New Delhi pollution: Schools shut, construction banned

New Delhi aerial shot (Photo by AFP)

Delhi recorded its worst air quality of the season on Friday as the pollution level touched the 'severe plus' category, prompting authorities to shut schools till November 5, ban all construction activities and declare a "public heath emergency".

The city's overall air quality index (AQI) was 504 at 3:30 am, but by 4 pm it was recorded at 484 in the 'severe' category, according to official data.

In the National Capital Region (NCR), Ghaziabad and Greater Noida had an AQI of 496 at 4 pm, the Central Pollution Control Board (CPCB) said.

The Supreme Court-mandated Environment Pollution (Prevention and Control) Authority declared the "public health emergency", following which the Delhi government decided to shut all schools.
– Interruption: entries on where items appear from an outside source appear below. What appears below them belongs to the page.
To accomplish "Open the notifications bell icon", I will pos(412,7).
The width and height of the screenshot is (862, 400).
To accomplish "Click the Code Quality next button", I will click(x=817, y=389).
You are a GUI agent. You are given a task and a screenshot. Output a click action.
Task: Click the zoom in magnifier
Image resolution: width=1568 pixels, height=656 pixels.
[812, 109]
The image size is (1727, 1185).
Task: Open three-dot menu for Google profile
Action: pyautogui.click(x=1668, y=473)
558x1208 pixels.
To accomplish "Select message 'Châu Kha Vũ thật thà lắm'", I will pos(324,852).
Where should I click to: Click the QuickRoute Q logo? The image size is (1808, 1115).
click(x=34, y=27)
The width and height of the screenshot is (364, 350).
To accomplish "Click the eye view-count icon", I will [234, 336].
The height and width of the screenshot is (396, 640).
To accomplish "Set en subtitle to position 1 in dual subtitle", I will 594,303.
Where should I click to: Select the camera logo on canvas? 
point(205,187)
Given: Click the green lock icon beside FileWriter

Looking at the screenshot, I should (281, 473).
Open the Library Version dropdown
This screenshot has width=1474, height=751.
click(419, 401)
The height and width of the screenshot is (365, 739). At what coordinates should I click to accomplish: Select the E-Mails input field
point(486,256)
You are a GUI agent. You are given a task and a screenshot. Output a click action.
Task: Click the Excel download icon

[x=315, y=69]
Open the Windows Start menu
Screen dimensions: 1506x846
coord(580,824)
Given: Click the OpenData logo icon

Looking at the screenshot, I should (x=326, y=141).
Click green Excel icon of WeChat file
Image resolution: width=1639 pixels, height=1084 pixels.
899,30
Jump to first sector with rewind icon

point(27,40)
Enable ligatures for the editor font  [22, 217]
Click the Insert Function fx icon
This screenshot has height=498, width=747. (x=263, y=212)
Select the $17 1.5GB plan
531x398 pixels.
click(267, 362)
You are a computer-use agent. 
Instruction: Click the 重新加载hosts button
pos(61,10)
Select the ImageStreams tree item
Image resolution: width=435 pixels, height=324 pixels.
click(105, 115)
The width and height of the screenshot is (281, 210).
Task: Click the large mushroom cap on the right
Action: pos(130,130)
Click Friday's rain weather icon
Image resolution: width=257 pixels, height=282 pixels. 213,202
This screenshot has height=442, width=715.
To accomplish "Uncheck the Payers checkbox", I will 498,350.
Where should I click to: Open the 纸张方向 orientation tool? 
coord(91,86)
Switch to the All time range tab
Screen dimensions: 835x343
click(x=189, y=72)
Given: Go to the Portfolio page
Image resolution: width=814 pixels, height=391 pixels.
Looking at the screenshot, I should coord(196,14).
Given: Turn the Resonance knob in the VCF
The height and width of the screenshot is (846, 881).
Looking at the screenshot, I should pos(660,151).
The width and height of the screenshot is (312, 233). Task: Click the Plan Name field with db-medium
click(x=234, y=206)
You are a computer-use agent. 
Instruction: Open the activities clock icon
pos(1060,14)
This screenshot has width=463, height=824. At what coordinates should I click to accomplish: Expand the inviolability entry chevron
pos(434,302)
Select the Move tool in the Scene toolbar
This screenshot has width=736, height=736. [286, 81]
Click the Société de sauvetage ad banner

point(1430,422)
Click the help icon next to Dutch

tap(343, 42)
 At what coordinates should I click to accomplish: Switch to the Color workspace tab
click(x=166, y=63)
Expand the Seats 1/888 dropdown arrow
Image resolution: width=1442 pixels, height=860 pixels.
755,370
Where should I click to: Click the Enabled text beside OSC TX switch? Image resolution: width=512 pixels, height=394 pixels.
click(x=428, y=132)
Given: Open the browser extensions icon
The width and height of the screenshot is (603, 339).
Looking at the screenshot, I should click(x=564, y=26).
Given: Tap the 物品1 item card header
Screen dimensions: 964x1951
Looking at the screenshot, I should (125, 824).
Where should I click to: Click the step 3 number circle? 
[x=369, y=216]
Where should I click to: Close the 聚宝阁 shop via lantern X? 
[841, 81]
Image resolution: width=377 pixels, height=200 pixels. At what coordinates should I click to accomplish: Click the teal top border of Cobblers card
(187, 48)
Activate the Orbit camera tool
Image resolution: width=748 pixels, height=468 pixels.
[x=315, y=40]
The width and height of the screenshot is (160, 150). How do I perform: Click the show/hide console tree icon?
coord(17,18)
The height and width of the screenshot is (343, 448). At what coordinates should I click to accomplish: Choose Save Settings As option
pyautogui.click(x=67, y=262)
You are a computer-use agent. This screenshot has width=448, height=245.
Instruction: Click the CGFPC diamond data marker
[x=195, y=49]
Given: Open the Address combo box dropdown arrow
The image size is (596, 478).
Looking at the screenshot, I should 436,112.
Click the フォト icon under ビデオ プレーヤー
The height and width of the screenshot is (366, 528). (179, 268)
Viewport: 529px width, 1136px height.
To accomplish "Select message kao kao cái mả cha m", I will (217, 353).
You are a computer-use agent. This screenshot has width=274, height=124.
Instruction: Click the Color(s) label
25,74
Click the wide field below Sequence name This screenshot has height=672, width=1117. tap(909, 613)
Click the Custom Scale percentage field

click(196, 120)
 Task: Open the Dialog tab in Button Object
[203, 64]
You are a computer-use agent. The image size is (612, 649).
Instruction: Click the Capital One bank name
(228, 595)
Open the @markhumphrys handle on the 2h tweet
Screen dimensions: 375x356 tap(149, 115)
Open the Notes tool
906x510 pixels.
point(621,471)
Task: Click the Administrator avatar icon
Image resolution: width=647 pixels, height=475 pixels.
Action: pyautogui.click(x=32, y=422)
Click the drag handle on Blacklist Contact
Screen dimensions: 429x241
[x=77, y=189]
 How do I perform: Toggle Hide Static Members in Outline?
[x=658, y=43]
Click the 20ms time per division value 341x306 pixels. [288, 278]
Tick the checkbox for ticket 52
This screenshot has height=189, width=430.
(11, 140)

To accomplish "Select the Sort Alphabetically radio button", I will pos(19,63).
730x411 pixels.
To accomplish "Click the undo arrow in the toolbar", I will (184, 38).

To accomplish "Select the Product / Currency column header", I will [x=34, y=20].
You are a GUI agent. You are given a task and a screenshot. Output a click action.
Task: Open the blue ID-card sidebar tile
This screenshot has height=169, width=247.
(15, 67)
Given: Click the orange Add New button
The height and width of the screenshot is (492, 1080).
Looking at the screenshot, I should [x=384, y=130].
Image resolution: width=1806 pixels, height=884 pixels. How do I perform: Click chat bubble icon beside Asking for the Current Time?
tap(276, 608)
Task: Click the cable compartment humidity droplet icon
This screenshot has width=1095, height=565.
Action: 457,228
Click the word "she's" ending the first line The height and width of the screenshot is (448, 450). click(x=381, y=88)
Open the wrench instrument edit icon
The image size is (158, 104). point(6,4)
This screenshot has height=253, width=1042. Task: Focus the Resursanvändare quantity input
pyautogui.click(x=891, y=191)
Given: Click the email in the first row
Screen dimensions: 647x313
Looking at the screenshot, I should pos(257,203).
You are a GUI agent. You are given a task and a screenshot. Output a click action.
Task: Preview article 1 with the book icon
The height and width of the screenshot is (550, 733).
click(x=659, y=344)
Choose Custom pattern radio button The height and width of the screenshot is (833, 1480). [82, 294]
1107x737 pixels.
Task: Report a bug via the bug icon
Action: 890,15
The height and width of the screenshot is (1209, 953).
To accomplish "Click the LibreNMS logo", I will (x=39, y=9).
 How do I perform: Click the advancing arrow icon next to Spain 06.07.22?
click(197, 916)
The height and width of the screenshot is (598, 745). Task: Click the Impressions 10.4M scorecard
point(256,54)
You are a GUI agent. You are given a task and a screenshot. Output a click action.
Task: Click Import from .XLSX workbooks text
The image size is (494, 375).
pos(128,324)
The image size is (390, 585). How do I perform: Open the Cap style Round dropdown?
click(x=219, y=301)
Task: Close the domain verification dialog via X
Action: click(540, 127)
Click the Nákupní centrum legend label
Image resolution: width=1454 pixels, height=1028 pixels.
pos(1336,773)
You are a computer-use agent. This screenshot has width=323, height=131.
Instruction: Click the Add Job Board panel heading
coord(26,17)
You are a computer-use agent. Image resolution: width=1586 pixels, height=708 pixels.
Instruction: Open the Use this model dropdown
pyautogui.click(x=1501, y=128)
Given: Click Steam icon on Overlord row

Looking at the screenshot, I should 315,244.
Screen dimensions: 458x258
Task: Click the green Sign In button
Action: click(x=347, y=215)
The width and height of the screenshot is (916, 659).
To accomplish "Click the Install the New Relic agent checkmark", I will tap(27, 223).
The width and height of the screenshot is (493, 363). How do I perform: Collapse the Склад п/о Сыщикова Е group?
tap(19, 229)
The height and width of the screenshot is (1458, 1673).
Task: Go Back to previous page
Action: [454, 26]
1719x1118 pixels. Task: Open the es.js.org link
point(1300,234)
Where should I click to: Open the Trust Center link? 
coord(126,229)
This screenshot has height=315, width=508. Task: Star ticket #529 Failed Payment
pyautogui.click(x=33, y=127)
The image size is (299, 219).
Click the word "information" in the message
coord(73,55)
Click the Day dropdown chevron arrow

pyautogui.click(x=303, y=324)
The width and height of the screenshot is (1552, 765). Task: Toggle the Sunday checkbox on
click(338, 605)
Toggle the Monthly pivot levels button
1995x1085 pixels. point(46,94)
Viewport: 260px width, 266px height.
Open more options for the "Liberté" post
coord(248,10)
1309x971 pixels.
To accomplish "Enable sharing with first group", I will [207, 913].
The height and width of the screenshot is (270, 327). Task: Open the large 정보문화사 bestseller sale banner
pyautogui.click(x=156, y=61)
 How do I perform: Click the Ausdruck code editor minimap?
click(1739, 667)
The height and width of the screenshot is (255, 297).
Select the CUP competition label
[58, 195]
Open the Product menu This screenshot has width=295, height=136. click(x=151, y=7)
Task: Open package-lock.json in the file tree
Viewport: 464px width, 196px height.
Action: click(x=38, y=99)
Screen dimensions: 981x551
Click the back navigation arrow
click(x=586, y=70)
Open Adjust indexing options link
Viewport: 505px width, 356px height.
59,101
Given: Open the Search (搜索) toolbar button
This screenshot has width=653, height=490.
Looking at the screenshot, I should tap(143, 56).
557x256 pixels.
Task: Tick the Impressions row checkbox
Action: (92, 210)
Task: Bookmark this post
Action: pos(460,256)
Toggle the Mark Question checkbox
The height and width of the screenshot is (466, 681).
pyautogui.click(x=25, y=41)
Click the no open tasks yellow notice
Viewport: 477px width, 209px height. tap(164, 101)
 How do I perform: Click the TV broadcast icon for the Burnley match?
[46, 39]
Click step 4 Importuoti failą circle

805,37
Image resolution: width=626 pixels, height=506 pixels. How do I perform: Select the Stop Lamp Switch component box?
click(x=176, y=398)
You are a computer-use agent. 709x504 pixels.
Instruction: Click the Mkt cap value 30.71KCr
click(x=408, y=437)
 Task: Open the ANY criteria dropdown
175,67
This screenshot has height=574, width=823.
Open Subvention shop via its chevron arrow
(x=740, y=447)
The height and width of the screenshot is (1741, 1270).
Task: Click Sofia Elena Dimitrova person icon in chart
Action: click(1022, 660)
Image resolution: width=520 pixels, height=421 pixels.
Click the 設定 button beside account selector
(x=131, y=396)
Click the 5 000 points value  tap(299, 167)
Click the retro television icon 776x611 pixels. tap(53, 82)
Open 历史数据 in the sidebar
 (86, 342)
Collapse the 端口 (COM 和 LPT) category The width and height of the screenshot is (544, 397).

The EPCA has also banned all construction activities in Delhi-NCR till November 5.

The share of stubble burning in Delhi's pollution stood at 46 per cent on Friday, the highest so far, according to the Ministry of Earth Sciences' air quality monitor SAFAR.

The AQI entered the "severe plus" or "emergency" category late Thursday night in Delhi, the first time since January this year, a CPCB official said .

The 37 air quality monitoring stations here recorded AQIs in the 'severe' category this morning. The Dwarka and the Jawahar Lal Nehru stadium monitoring stations recorded the highest pollution level in the city at an AQI of 499, remaining just two points below the emergency level.

The CPCB official said if the air quality persists in the "severe plus" category for more than 48 hours, emergency measures such as odd-even car rationing scheme, banning entry of trucks, construction activities and shutting down schools are taken under the Graded Response Action Plan.

An AQI between 0-50 is considered 'good', 51-100 'satisfactory', 101-200 'moderate', 201-300 'poor', 301-400 'very poor' and 401-500 'severe'. Above 500 falls in the 'severe plus' category.

Many people moved around with masks and others stayed resolutely indoors as smog enveloped the city. The hazardous pollution levels forced a number of people to miss morning walks and other activities.

Amanpreet Singh, a resident of Jangpura, said he has been avoiding morning and evening walks and preferring to stay indoors.

Health experts said the hazardous air pollution has become a serious health concern for about 2 crore residents.

"Intake of every 22 micrograms per cubic metre of polluted air is equivalent to smoking a cigarette. So whether the PM2.5 level is 700 or 300 units, the impact is still as bad. People need to take precautions, especially those suffering from asthma, bronchitis or other respiratory illness," said Dr Arvind Kumar, a lung surgeon at Sir Ganga Ram Hospital here.

Delhi-based journalist Shubhomoy Sikdar said the pollution levels gave him a throat infection and he had to skip his daily sports session.

Weather experts said increased wind speed due to a fresh western disturbance approaching the northern region would help disperse pollutants faster from Saturday.

Parents are a worried lot as health experts say children breathe faster, taking in more pollutants.

Many took to Twitter to demand that schools be shut till the situation ameliorates.

"We, as parents, request Delhi government to keep all schools (pvt and govt) shut for the time being," Anil Atri, a Delhi resident, posted on the microblogging site.

"Whole Delhi air at hazardous levels now. Pollution at its peak. Activate all emergency measures," another resident tweeted.